未培養測序技術具有快速分析鑒定樣本中微生物群落組成的能力，特別是小類菌群的組成，可培養方法能夠獲得實體菌株，其可作為后續研究的物質基礎。本研究通過未培養方法檢測到的豐度排名前十的菌屬為Kroppenstedtia、Weissella、Saccharopolyspora、Thermoactinomyces、Bacillus、Arthrobacter、norank_Bacteria、Lact-obacillus、Psychrobacter、Pantoea，可培養方法分離篩選到的優勢菌屬有Kroppenstedtia、Weissella、Bacillus、Staphylococcus、Pseudomonas、Virgibacillus、Caldibacill-us、Micrococcus，兩種方法均檢測到了Kroppenstedtia、Weissella、Bacillus，但是可培養方法并未篩選得到未培養檢測到的其他優勢菌屬，是由于可培養方法存在工作量大、篩選不徹底等局限性，但就目前而言，可培養方法依然是獲得實體菌株并研究其生長代謝特征不可或缺的手段，兩種方法聯用能夠優勢互補，更全面解析菌群結構多樣性及其功能。

2.4 優勢物種相關性

細菌屬水平相關性網絡圖見圖3。

圖3 細菌屬水平相關性網絡圖Fig.3 Horizontal correlation map of bacteria at genus level

由圖3 可知，24 個菌屬間存在74 個正相關，9 個負相關關系，絕大多數細菌為正相關關系。其中，Weissella、Pediococcus 與其他菌屬間只存在負相關關系，尤其是Weissella，與Arthrobacter 呈顯著的負相關關系，Arthrobacter 在黃曲（23.58%）和黑曲（10.27%）發酵初始階段均作為優勢菌存在，但在白曲發酵初期其豐度接近于零，這可能是Weissella 生長受到Arthrobacter 的抑制，并未在黃曲和黑曲發酵過程保持其生長優勢的原因。

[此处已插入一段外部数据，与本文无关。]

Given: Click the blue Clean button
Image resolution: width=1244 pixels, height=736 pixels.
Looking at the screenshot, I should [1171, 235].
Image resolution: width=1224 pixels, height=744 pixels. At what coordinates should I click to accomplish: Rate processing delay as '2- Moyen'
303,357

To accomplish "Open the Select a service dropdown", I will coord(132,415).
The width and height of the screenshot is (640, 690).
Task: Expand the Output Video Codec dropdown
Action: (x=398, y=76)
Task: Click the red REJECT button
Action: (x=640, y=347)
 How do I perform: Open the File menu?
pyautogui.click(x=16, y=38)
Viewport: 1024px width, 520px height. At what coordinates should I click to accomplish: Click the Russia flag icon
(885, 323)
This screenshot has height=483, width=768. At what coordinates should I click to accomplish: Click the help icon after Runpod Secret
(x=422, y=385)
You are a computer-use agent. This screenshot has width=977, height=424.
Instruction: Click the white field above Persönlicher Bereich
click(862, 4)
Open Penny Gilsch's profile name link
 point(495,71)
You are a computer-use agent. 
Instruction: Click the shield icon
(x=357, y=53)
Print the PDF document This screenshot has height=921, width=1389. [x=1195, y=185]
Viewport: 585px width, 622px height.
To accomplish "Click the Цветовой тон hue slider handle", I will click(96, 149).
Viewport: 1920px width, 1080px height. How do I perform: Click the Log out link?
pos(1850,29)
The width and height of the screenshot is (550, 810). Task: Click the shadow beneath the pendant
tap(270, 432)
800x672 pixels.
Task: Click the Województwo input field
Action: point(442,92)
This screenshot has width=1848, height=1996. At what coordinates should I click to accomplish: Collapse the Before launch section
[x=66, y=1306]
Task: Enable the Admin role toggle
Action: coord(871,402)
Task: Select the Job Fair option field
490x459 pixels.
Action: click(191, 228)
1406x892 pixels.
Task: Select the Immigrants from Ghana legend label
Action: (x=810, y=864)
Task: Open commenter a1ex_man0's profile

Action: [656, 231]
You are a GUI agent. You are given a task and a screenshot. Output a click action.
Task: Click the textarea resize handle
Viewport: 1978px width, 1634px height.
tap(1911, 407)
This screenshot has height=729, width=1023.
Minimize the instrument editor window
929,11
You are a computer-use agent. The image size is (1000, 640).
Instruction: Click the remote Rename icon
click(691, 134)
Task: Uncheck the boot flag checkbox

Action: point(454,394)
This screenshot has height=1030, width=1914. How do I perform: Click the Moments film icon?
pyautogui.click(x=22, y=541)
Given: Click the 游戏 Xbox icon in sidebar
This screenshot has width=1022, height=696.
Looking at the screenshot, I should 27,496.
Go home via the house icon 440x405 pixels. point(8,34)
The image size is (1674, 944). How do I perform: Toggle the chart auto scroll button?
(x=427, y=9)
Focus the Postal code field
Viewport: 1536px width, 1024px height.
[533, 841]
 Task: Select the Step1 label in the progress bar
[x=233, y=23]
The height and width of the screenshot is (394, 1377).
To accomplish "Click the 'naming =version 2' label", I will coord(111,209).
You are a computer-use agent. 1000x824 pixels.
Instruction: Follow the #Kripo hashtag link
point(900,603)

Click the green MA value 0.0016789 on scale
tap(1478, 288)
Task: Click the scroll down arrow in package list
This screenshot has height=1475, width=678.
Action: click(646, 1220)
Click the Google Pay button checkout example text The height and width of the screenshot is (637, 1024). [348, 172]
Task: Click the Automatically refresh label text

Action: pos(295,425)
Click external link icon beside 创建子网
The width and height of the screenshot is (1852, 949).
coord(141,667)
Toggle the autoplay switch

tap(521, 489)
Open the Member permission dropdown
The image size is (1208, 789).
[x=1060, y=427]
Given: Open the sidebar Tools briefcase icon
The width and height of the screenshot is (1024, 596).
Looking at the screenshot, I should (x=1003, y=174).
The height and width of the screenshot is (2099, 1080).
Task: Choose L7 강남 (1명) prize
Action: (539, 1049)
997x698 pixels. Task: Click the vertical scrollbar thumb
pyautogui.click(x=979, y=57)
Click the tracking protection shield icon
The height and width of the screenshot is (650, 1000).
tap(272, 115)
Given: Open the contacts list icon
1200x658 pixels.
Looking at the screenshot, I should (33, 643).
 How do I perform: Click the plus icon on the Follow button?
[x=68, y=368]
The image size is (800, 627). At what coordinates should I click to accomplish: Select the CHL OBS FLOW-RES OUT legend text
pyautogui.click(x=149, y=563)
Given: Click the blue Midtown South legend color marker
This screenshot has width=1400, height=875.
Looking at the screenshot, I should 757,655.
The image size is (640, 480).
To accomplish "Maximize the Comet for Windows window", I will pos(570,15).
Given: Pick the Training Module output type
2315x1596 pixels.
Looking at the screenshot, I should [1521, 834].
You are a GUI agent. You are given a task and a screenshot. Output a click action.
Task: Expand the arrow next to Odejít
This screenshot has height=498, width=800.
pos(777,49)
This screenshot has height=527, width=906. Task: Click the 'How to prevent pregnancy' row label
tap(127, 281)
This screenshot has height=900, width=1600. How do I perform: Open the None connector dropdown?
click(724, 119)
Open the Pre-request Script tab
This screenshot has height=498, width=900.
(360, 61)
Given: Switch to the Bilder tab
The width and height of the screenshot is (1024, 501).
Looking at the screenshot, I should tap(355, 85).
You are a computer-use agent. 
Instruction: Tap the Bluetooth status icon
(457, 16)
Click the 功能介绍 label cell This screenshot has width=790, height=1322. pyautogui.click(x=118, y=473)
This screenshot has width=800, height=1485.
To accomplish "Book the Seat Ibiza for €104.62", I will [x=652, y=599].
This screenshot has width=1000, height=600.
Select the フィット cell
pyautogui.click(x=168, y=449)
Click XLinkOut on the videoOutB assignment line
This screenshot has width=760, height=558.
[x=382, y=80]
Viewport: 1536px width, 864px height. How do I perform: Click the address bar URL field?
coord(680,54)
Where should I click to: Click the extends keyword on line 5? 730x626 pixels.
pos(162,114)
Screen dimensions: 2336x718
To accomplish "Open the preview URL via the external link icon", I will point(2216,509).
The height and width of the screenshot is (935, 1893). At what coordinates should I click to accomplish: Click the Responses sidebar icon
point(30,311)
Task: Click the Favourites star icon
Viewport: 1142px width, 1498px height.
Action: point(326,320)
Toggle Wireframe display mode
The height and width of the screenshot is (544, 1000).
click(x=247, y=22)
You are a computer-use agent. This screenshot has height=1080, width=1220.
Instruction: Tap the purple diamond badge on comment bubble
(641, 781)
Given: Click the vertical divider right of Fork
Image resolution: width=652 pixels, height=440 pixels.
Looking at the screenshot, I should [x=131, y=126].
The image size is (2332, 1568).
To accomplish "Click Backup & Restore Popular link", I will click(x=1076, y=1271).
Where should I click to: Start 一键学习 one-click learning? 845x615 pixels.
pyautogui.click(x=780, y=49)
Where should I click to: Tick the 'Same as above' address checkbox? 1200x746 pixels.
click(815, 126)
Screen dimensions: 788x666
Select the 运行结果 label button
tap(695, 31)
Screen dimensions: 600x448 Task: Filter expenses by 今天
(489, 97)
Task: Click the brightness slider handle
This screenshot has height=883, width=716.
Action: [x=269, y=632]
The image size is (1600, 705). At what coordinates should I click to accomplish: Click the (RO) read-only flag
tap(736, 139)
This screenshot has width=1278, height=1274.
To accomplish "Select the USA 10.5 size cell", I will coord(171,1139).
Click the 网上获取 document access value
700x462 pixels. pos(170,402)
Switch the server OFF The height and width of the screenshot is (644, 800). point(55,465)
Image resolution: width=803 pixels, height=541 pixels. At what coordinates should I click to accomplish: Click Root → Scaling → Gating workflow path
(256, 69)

Psychrobacter 與Thermoactinomyces 為正相關關系，兩者在白曲發酵過程中，豐度均呈現逐漸增長的趨勢，最終形成了以這兩種菌屬為優勢的白曲菌群結構（豐度之和達到65.11%）；黑曲發酵過程中，Arthrobacter與Thermoactinomyces 間的顯著正相關關系，可能驅動黑曲最終形成以Arthrobacter 與Thermoactinomyces 為主導（豐度之和達到73.67%）的菌群結構，而黃曲發酵過程的優勢菌屬Kroppenstedtia 與任何一種細菌間無顯著相關性，可能是由于黃曲發酵的環境因子更適合該菌屬的生長，最終黃曲形成以該菌做為絕對優勢菌的菌群結構。

2.5 優勢物種與理化指標RDA 分析

理化指標結果見表3。優勢物種與理化因子RDA分析圖見圖4。

表3 理化指標Table 3 Physicochemical index

圖4 優勢物種與理化因子RDA 分析圖Fig.4 RDA analysis diagram of dominant genus and physicochemical factors

利用冗余分析（RDA）探究理化因子對優勢物種的影響，結果表明，Kroppenstedtia 與水分呈顯著負相關，較低的水分含量有利于該菌生長，結合黃曲發酵過程來看，隨著發酵進行水分逐漸降低，Kroppenstedtia 豐度逐漸升高，最終成為絕對優勢菌；Saccharopolyspora、Bacillus 與溫度和糖化力呈正相關，該研究結論與左乾程等[23]研究機械化制曲過程中細菌菌群結構演替的結論一致，大曲淀粉轉化力通常用糖化力和液化力來衡量，Bacillus、Saccharopolyspora 與糖化力的正相關關系暗示了這兩種微生物能產生糖化酶，而Bacillus 在白曲發酵前期、中期作為優勢菌存在，這可能是白曲糖化力要高于黃曲和黑曲的主要原因[24]；Thermoactinomyces 與酸度呈顯著正相關，與水分含量呈負相關，結合理化指標來看，黑曲在發酵前期和中期酸度高于其余兩種大曲，相對較高的酸度為該菌屬提供了適宜的生長環境，這可能是該菌屬最終在黑曲發酵結束形成優勢的原因。Weissella 與酸度呈顯著負相關，表明酸度過大會抑制其生長，這就解釋了Weissella 在安曲階段是優勢菌，但是隨著發酵進行，曲坯酸度上升，該菌屬相對豐度銳減。

3 討論與結論

高溫大曲生產采用開放式自然發酵，許多不可控的內生環境因子會影響其微生物菌群結構[25]，而不同的微生物菌群結構代謝特征差異大，因此采用可培養結合未培養方法，具有很好的互補性，兩種技術聯用解析菌群結構與功能特性更全面[26]。本研究中，可培養及未培養結果均表明，相對于黃曲和黑曲而言，白曲細菌多樣性低，結構穩定性高，這與Wang 等[27]研究不同類型成品曲的細菌結構得出的結論一致。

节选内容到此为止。